UKKTH bir taktik değil, prensiptir ve devrimcilerin prensipte bükülmesi doğru değildir. Dolayısıyla kendine her Marksist-Leninistim diyen, üçüncü enternasyonal çizgisini takip eden hareket, UKKTH'yi sahiplenmelidir.
Burada asıl sorulması gereken UKKTH nedir? Bunu hep "ezilen ulusun, ezen ulustan ayrılma hakkı" olarak tanımlıyorlar. Ancak UKKTH çok daha geniş bir prensiptir. Ezilen ulusun kendi siyasi örgütlenme ve iş yapma hakkıdır. Buna göre ezilen ulusun mevcut durumu korumak istemesi de, değiştirmek istemesi de kendi iradesi ile yapacağı bir iş olmalıdır, bunu eleştirmek başka bir konu. Taktikler her zaman değişebilir, esneyebilir ve tabii ki eleştirilebilir. Ancak prensibi reddetmek kabul edilmezdir.

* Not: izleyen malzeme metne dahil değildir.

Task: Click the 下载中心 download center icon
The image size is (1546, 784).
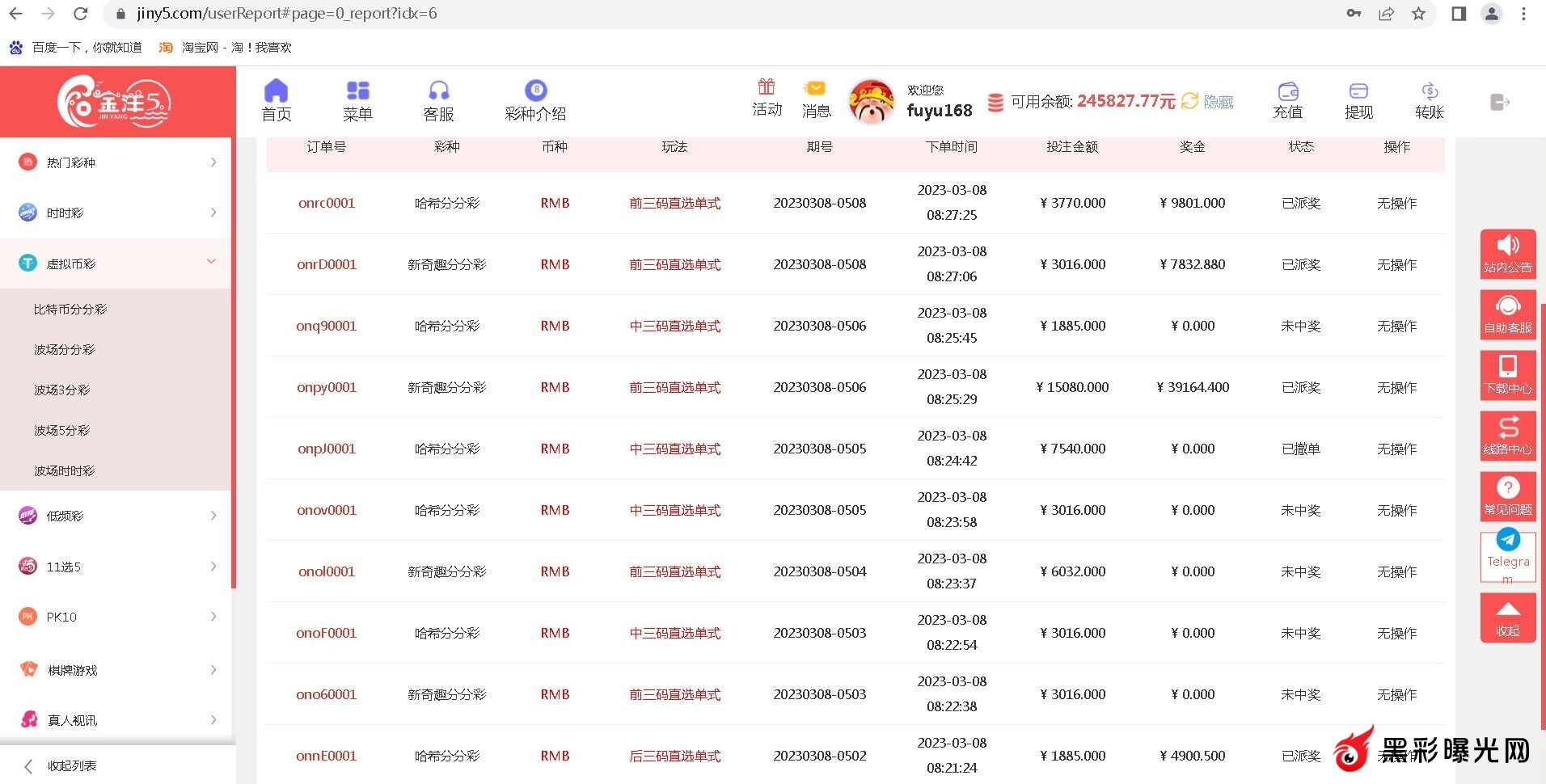Action: click(x=1507, y=374)
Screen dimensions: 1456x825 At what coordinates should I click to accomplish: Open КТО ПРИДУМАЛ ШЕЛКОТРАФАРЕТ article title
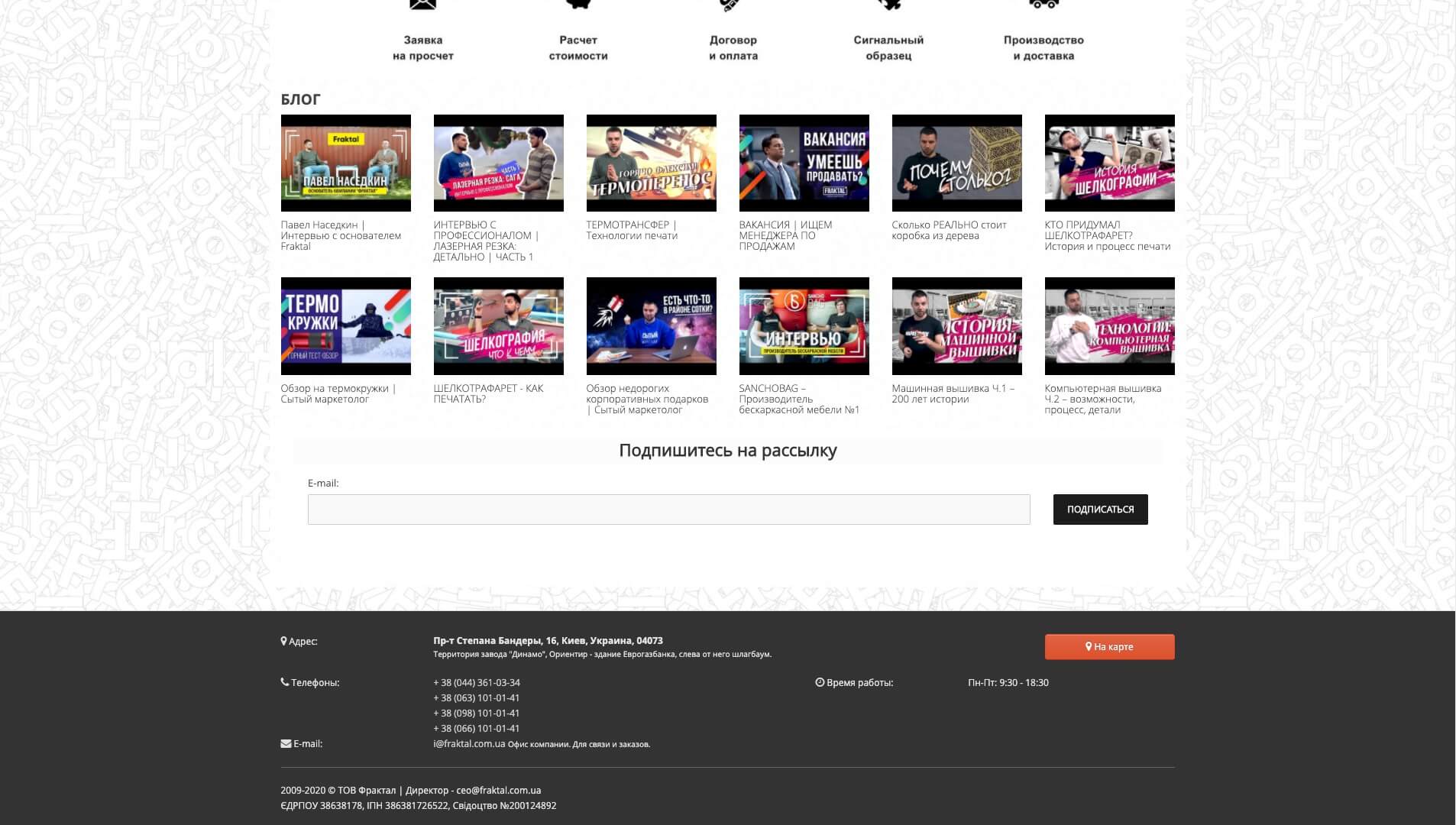1107,235
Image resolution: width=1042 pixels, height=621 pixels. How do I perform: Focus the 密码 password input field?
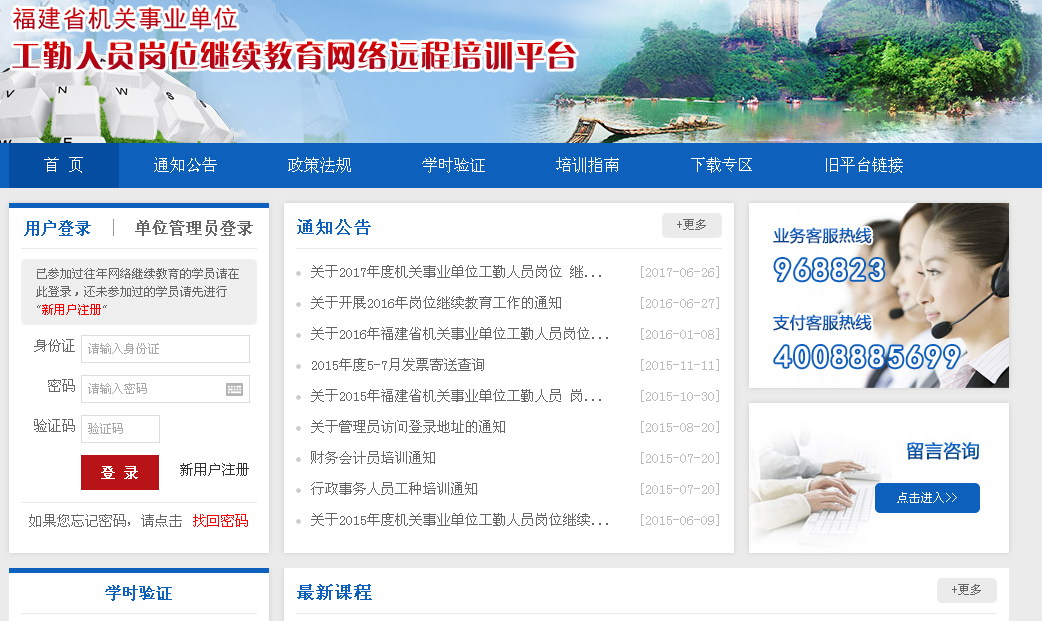155,389
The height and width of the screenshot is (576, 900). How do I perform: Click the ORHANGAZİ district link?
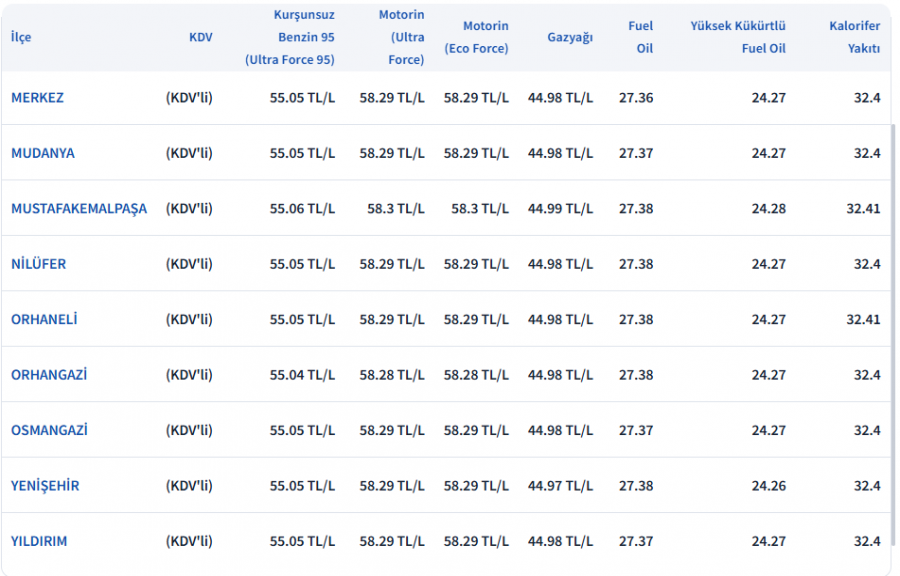tap(48, 375)

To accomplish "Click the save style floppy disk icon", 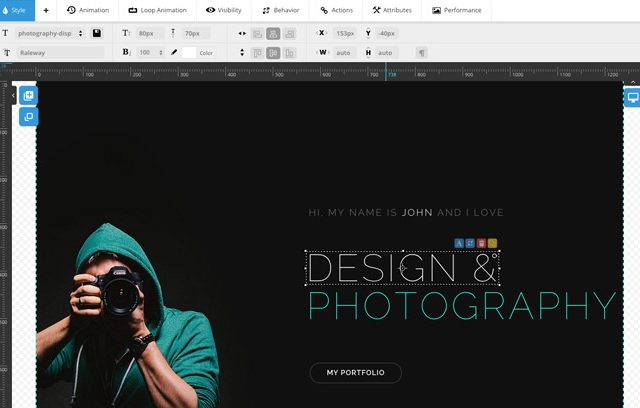I will (x=96, y=33).
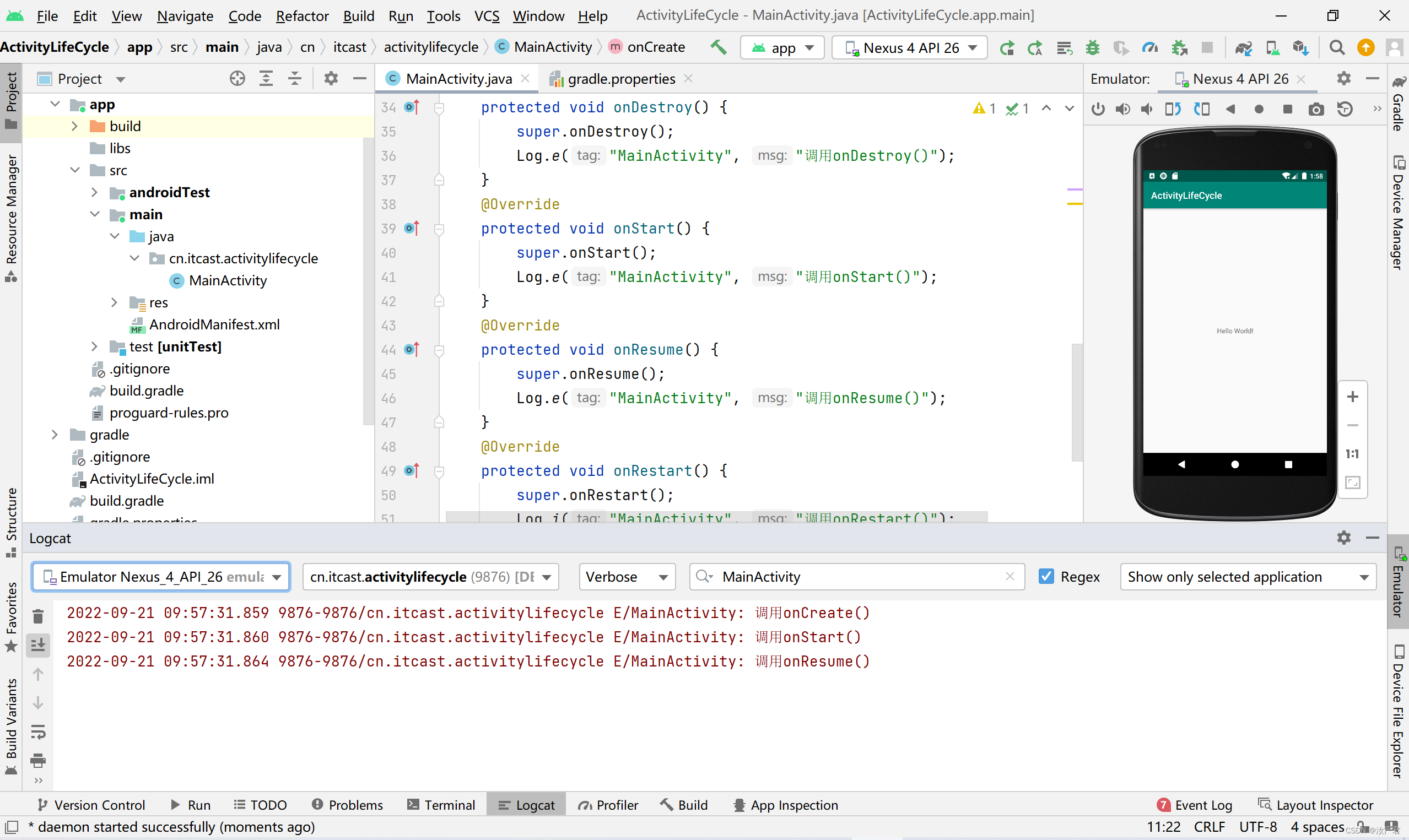Click Sync Project with Gradle Files icon
Viewport: 1409px width, 840px height.
1243,47
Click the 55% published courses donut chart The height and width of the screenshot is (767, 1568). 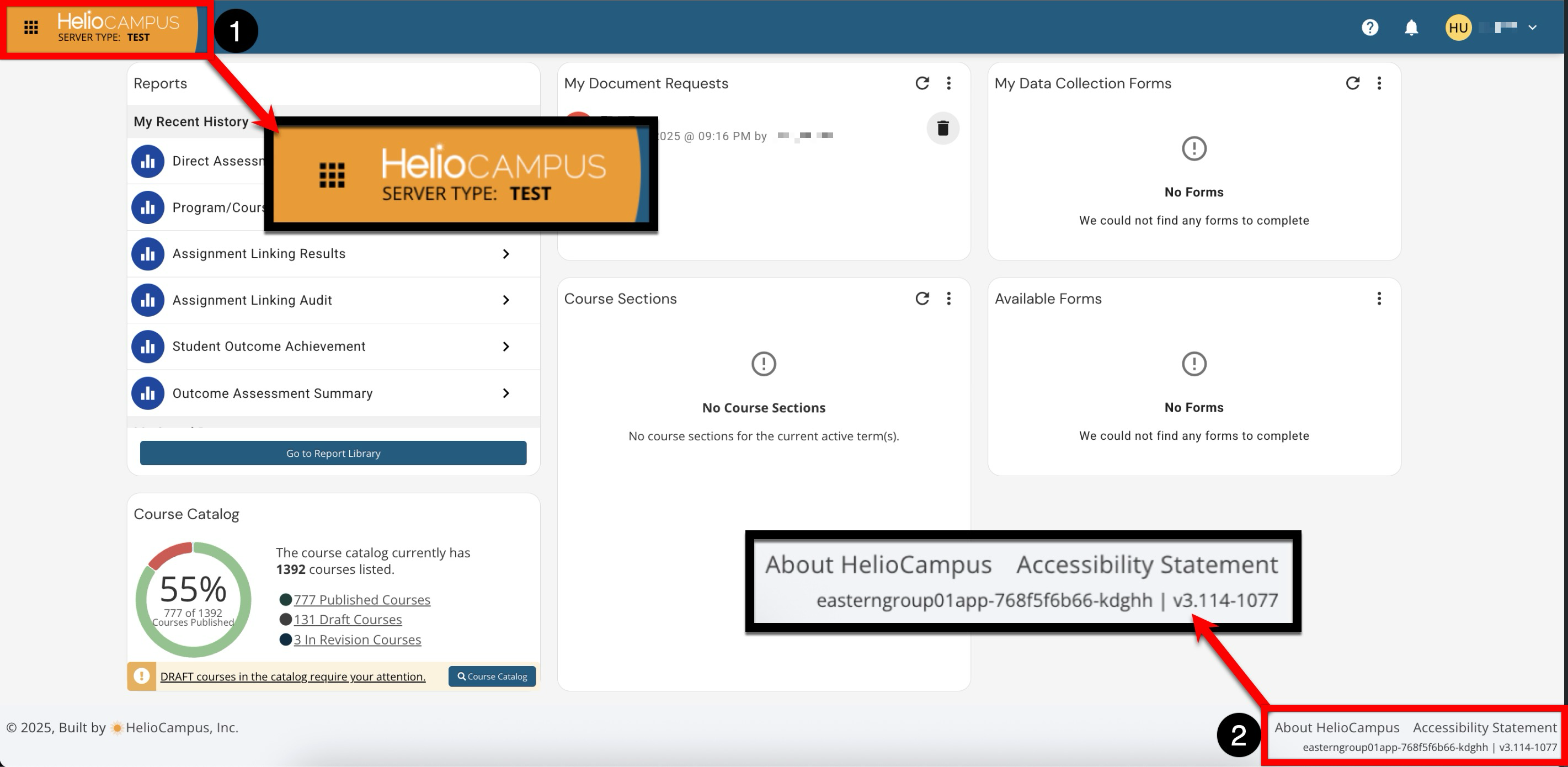(x=193, y=600)
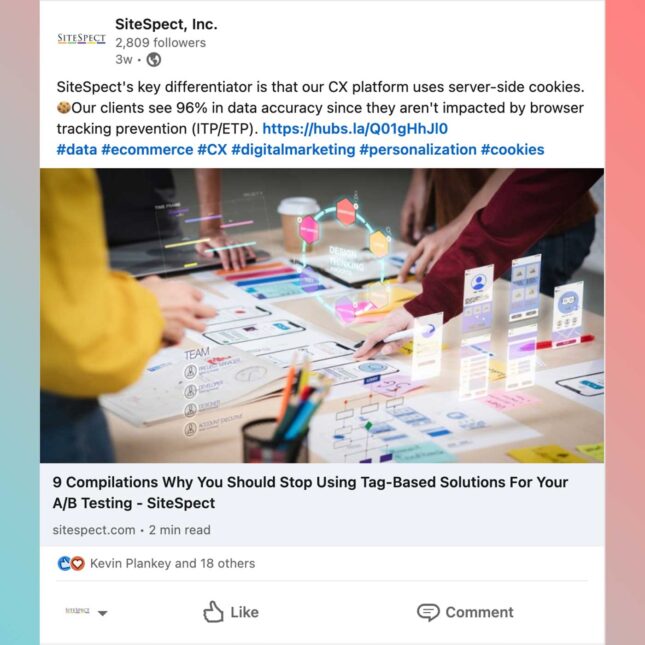Open the #ecommerce hashtag
Viewport: 645px width, 645px height.
(147, 150)
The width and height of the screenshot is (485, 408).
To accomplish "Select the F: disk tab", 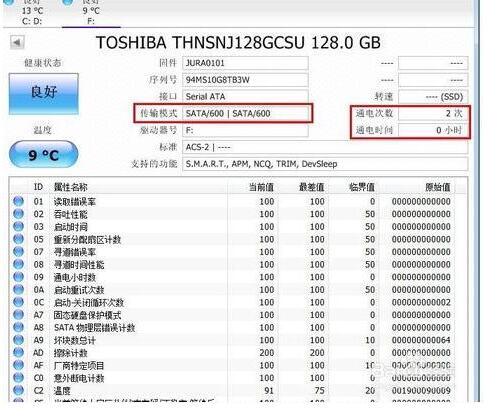I will [x=91, y=13].
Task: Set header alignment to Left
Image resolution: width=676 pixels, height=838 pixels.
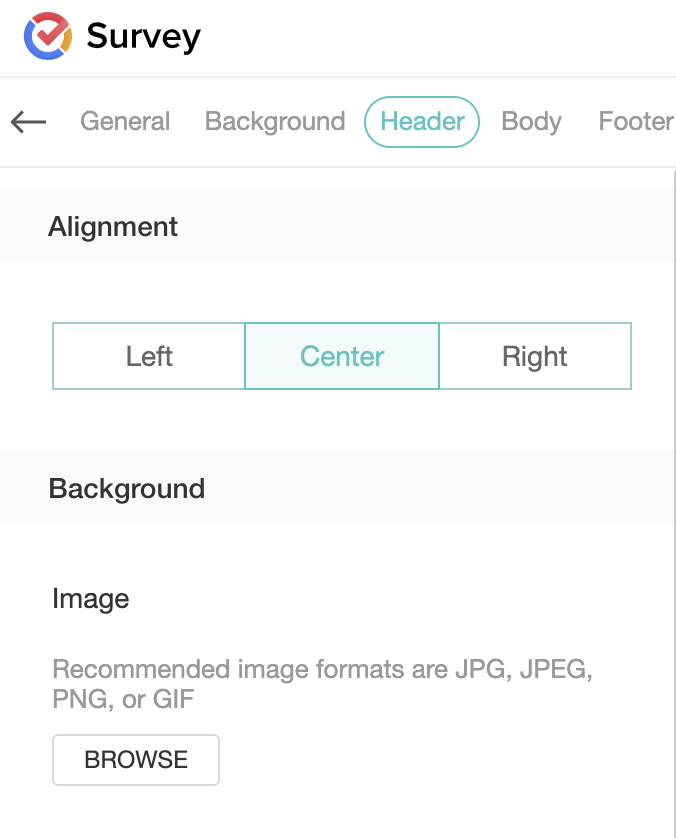Action: (x=149, y=356)
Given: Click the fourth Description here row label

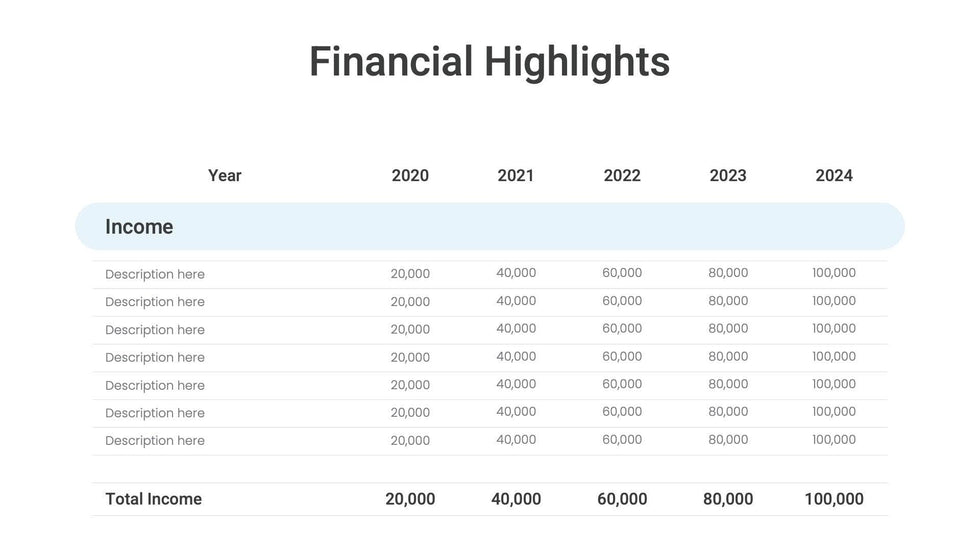Looking at the screenshot, I should pos(155,357).
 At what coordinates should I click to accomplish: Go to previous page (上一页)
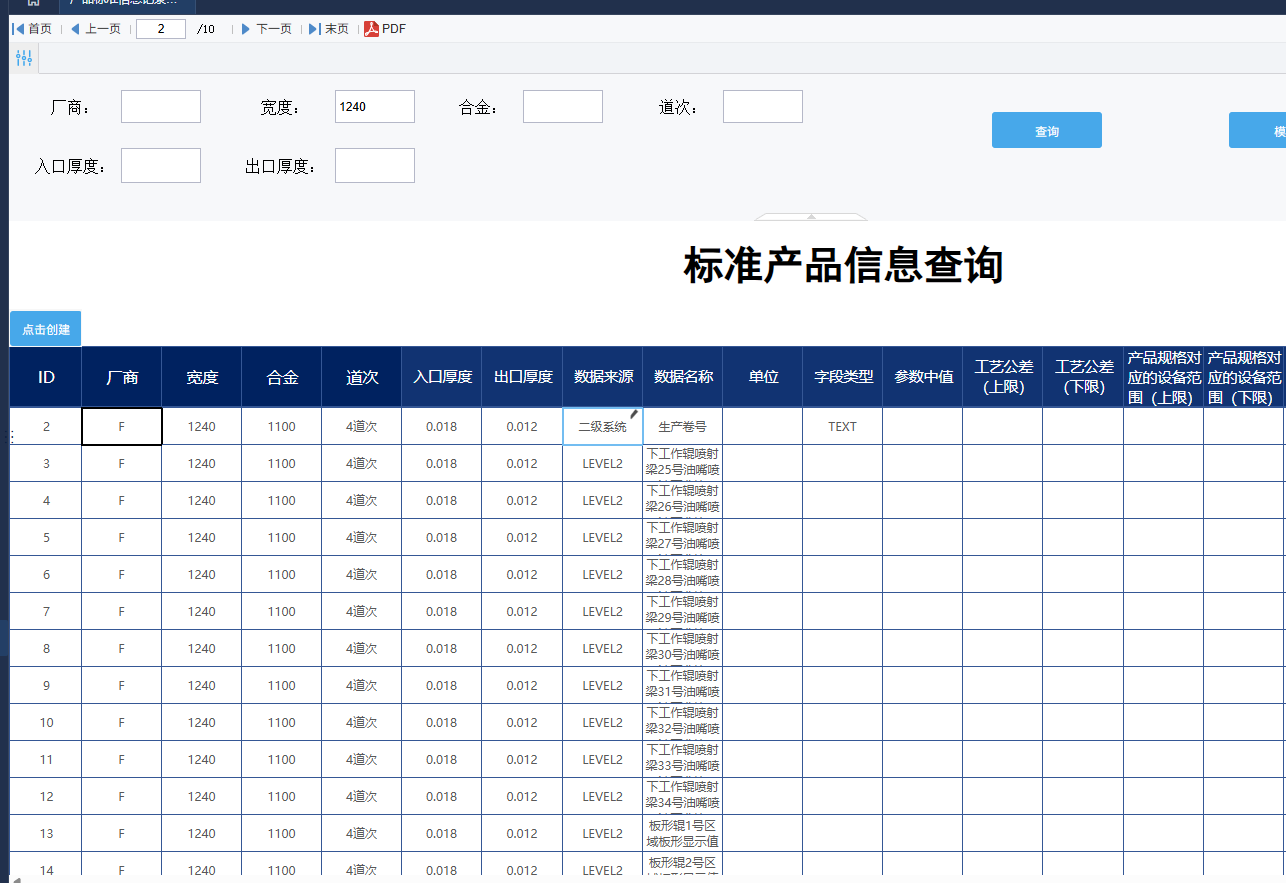(x=95, y=29)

Bugün Kürt ulusal hareketinin ve onun peşine takılmış HDP bileşenlerinin taktikleri, hatta prensipleri eleştirilebilir. Çünkü emperyalizmin gücünü küçümseyip, Kürt halkının geleceğini tehlikeye atan bir noktaya gitmektedirler. Ancak buna bakıp da UKKTH'yi günümüzde reddetmeyi söylemek doğru olmaz fikrimce. Burada gerçek prensip, Kürt devrimci hareketinin seksiyonunu kurmak, bunu bağımsızlaştırmak, Türkiye finans-kapitalini ve onun acentası Kürt burjuva hareketini yenmek için teorik-pratik çalışma yapmaktır.
Kürtlerin kendi gelecekleri için örgütlenmelerine ve siyaset belirlemelerine karşı çıkış olduğunu sanmıyorum. Solcular bun karşı çıkmazlar. Karşı çıkış veya destek kürt hareketinin izlediği siyasetedir. Bunu da yanlış bulmuyorum. Hareketin izlediği siyaset sola yakınsa destek alır, uzaksa karşı çıkılır ve eleştirilir.